WHAT THE TASK REQUIRES: From the forum thread about the bat flower, extract the passage starting at "## LynandIndigo (Jan" and ending at "A Bat Flower.", copied word for word.

PROVIDED PASSAGE:
· · · · · · ·
# Strange weid Flower i bought My mother for her birthday. Bat Plant. Photo Included.



## LynandIndigo (Jan 21, 2012)

Hi. Everyone!!! I bought a very strange weird flower plant for my mother for her birthday. Her birthday isn't till July but this is what she wanted. So i bought it for her on Saturday.

It is called a Bat Flower it really does look like a Bat but it has these long whiskers coming from the flower. It has no smell and looks quite weird..

My mother said she had one a long time ago but i don't remember it so i thought id share this flower with you all to see if you have seen this..

A Bat Flower.






Thank you for stopping by and having a look at the weird flower..


----------



## FaeryBee (May 9, 2011)

*That is an incredibly strange looking flower -- I've never seen anything like that before.

Now I'm off to do some research on it!!
· · · · · · ·
INFORMATION SHOWN:
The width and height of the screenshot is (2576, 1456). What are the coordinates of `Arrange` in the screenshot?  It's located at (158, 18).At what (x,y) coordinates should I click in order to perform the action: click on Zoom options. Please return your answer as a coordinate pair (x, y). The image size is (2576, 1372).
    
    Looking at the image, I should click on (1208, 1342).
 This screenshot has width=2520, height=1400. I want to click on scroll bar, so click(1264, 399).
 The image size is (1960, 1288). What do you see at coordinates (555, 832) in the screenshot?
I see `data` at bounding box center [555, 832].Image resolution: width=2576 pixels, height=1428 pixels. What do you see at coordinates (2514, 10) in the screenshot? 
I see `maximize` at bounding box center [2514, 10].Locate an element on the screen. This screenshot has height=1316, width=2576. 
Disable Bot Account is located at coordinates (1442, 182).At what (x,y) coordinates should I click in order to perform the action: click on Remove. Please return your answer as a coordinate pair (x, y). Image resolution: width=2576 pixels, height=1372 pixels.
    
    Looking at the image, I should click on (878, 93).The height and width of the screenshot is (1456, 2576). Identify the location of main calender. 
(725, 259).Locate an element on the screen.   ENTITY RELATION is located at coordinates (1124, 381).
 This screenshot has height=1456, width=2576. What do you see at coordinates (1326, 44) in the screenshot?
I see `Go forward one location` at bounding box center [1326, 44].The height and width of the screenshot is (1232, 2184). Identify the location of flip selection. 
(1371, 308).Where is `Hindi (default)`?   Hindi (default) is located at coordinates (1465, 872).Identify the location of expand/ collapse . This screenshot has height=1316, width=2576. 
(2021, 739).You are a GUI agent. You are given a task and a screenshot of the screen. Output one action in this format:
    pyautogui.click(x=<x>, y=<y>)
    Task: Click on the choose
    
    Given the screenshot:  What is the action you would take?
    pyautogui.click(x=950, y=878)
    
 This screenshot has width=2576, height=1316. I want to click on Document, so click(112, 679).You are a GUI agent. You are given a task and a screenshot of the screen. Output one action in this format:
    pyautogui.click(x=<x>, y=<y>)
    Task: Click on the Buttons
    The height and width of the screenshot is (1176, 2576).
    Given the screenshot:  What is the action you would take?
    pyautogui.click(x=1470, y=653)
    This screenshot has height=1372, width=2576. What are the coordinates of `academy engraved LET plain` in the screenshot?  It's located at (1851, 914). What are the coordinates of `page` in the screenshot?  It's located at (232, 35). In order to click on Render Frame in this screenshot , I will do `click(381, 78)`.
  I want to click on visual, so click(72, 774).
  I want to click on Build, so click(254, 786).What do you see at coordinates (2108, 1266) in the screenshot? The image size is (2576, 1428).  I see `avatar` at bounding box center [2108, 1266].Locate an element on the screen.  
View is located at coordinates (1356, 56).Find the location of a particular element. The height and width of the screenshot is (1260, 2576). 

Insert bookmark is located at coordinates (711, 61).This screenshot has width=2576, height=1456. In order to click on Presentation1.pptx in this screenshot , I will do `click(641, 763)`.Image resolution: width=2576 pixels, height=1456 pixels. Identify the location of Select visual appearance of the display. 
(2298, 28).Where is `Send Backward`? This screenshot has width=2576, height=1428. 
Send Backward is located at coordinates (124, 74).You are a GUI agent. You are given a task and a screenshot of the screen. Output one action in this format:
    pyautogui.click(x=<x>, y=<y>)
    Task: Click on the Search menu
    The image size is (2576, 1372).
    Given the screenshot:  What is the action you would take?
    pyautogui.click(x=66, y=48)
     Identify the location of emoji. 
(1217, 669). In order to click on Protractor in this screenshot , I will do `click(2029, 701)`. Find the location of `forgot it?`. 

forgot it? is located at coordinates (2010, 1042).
· · · · · · ·
RESPONSE TO THE TASK:
## LynandIndigo (Jan 21, 2012)

Hi. Everyone!!! I bought a very strange weird flower plant for my mother for her birthday. Her birthday isn't till July but this is what she wanted. So i bought it for her on Saturday.

It is called a Bat Flower it really does look like a Bat but it has these long whiskers coming from the flower. It has no smell and looks quite weird..

My mother said she had one a long time ago but i don't remember it so i thought id share this flower with you all to see if you have seen this..

A Bat Flower.